BECAUSE OF YOUR UNIQUENESS THERE IS SO MANY EXPECTATIONS ABOUT WHAT YOU ARE GOING TO BRING TO THE SPORT IN TERMS OF NEW FANS, NEW TELEVISION VIEWERS, ETC. ARE YOU OK WITH THAT? HAS IT EVER FELT LIKE AN ENCUMBRANCE ON HOW MUCH MORE IS PUT ON YOU BESIDES JUST WHAT YOU DO IN THE CAR? “I truly don’t feel like anything more gets put on me. I feel like there are a lot of hopes, but I don’t feel the pressure that I have to do something. Trust me I have put in my head enough thoughts that I have to do certain things. Not all of them which I share with you (laughs). I don’t feel like that. I feel very lucky to be in the situation that I’m in. I feel lucky to be unique and different. I feel lucky to have the fan base that I do. If that helps in anyway or if we can work together to make it even better than that is just a win, win.”

HOW DO YOU COMPARE A WRECK IN AN INDY CAR WITH A WRECK IN A NASCAR SPRINT CUP SERIES CAR? “That is why I’m excited about this. Get the first big accident out of the way on my first IndyCar race. Get the first big accident out of the way in my first Sprint Cup race. I actually said that before I went to bed last night. I said ‘honey it’s just going to be finishing from here’. I don’t know. It’s a little different obviously in NASCAR. As far as impacts go, in an Indy car I feel like your belts are tighter. You are really tight in an Indy car mostly because even for the lateral load that you get in the corner you can’t be moving around at all. In these cars (Sprint Cup) you don’t get as much of a lateral load. I end up feeling like the belts are maybe a little tighter, which maybe I need to tighten mine up a little in my Cup car. As far as the impact goes, there is a little less room to move around in an Indy car and you are very confined. If my arm hit the side of the seat, because there is room for a seat to be and there is room for angles. In an Indy car if your arm hits the side it’s literally hitting the side of the car, the side of the tub. There is just a lot less room to fly around. When you hit in an Indy car you hit quick. There is a lot less recoil I feel like. It’s like you hit and you slide along the wall. Where I feel like in a stock car, oddly enough, the impacts feel kind of bigger in a stock car. I think it is because of the room you can move and that the cars bounce a little bit more when they hit. They don’t just crush and slow down. There is a bounce there. Even at let’s say Milwaukee (Wisconsin) in 2005 when I spun in one and two in the Indy car. I hit back in and back in two and it spun around and it hit on the inside wall and that second hit felt bigger than the first hit. Sometimes the aftershocks are the parts that hurt a little bit.”

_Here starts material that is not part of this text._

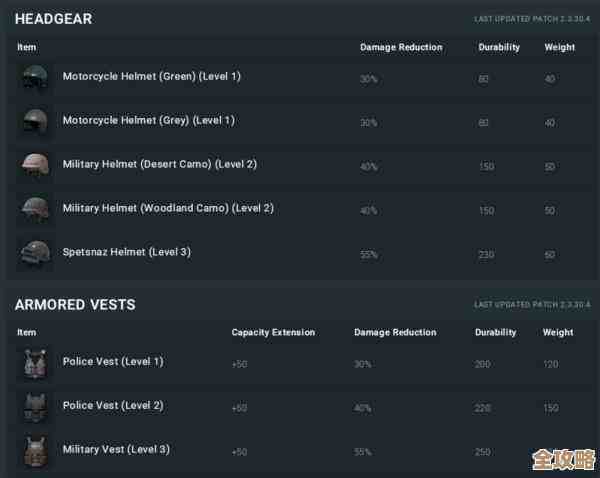600x478 pixels.
Task: Sort armored vests by Capacity Extension column
Action: coord(273,332)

HOW DO YOU HIT THE RESET BUTTON EMOTIONALLY AFTER A CRASH LIKE THAT? THE AVERAGE PERSON GETS BACK INTO A CAR AFTER AN ACCIDENT AND IS USUALLY A LITTLE FREAKED OUT. “We are not average people. We are not average to drivers on the road. We race, I’m not saying we crash for a living, but it is part of racing for a living. I feel fine. I feel good. I’m ready to go. We are not going to go out for the first practice in the Cup car. So the guys get a chance to make sure everything is perfect and make sure the car is ready to go because it will be the last opportunity before Sunday. I would be ready to go if they said we are heading out in the first green flag. I feel good. Do I like crashing? Of course not. I don’t think anybody likes crashing, but it’s part of the business and it’s part of big pack racing like this. So many more cars in a close quarter and while the accident started on the outside you don’t even have to take part in it, you just have to be there. As the first car hits the second car, as the second car hits the third car and then you know I was the third car. Sometimes there is just nothing you can do.”

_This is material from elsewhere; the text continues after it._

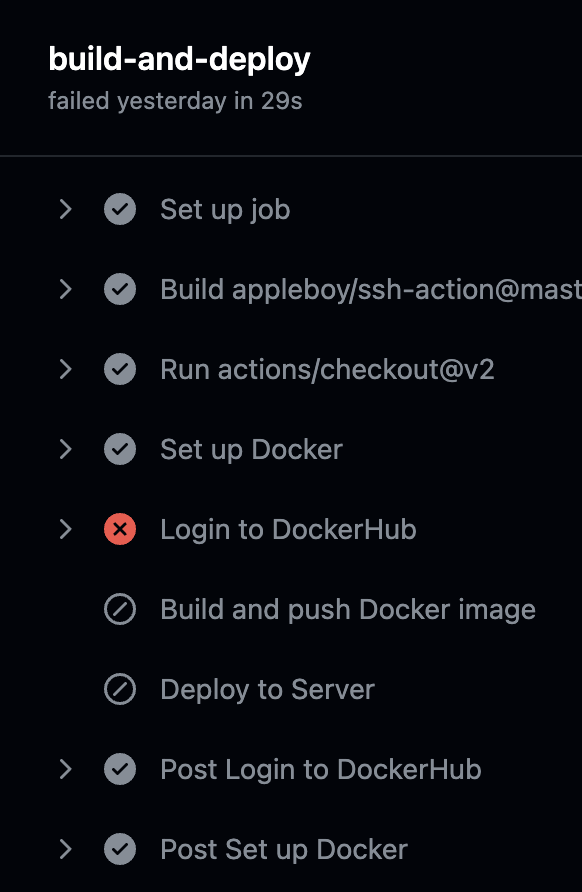
Task: Expand the failed Login to DockerHub step
Action: [x=66, y=529]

FROM LOOKING AT REPLAYS, DID YOU FEEL LIKE THERE IS ANYTHING YOU COULD HAVE DONE DIFFERENTLY? HAVE YOU TALKED WITH (ARIC) ALMIROLA AT ALL? “This morning I thought the only thing I would be able to do different is grab my belt instead of just holding my arms loose. Not loose, they were tense, but just hold onto the belts maybe so that your arms can’t fly around. I thought maybe that was the only thing I could do different. I think my foot was on the brake because the wheels weren’t turning. I don’t know maybe I don’t need my foot on the brake. I don’t know. It’s pretty tough to think about all those things in those moments that you have before you slam into the wall. I did see Aric (Almirola). I came in from the medical (center) and was going to go back to talk to the team and I saw Aric as he was coming out. He was my teammate obviously last year at the end of the year before (at Junior Motorsports). I get along with him really well. At first he said I hit his left-rear corner and then I was like ‘woah stop the tape I didn’t hit anybody. I had the wheels straight’. I was a little mad by that, but then I said ‘ok so you got hit and you came into me.’ Yes, ok that is what happened. He then sent me a text later on and said he saw the accident and he’s sorry that it ended up like that and that he had talked to Jamie (McMurray). I can’t remember I would have to look back at my texts and see what Jamie said. It is what it is. Honestly, that stuff happens. Everybody is getting greedy right at the end. To be honest I’m surprised it didn’t happen at lap 10. It seems like that sort of is the mark.”

IF YOUR WIN AT MOTEGI HAD HAPPENED IN THE UNITED STATES, DO YOU BELIEVE THERE WOULD BE LESS CHATTER ABOUT YOUR ON-TRACK PERFORMANCES IN THIS COUNTRY? “No, I think that people can choose to look at what I have done and like it. Or they can look at it and choose to judge it and think it is not enough. I don’t think you are ever going to change the people that want to cheer for you and the people that don’t want to cheer for you. It’s funny I did see somebody say something right after the win (in Motegi). I saw something that said oh let’s see what she does against the people in the United States. I thought how funny what a casual fan that they didn’t know that was the IndyCar Series racing in Japan. I just thought that was a random funny thing. I really think that the people that write have the ability and are fortunately enough to be there every weekend to see what I do. They can draw their own opinions. To be honest I have had better races than Motegi, but I didn’t win them. I was in the United States for most of those so no I don’t.”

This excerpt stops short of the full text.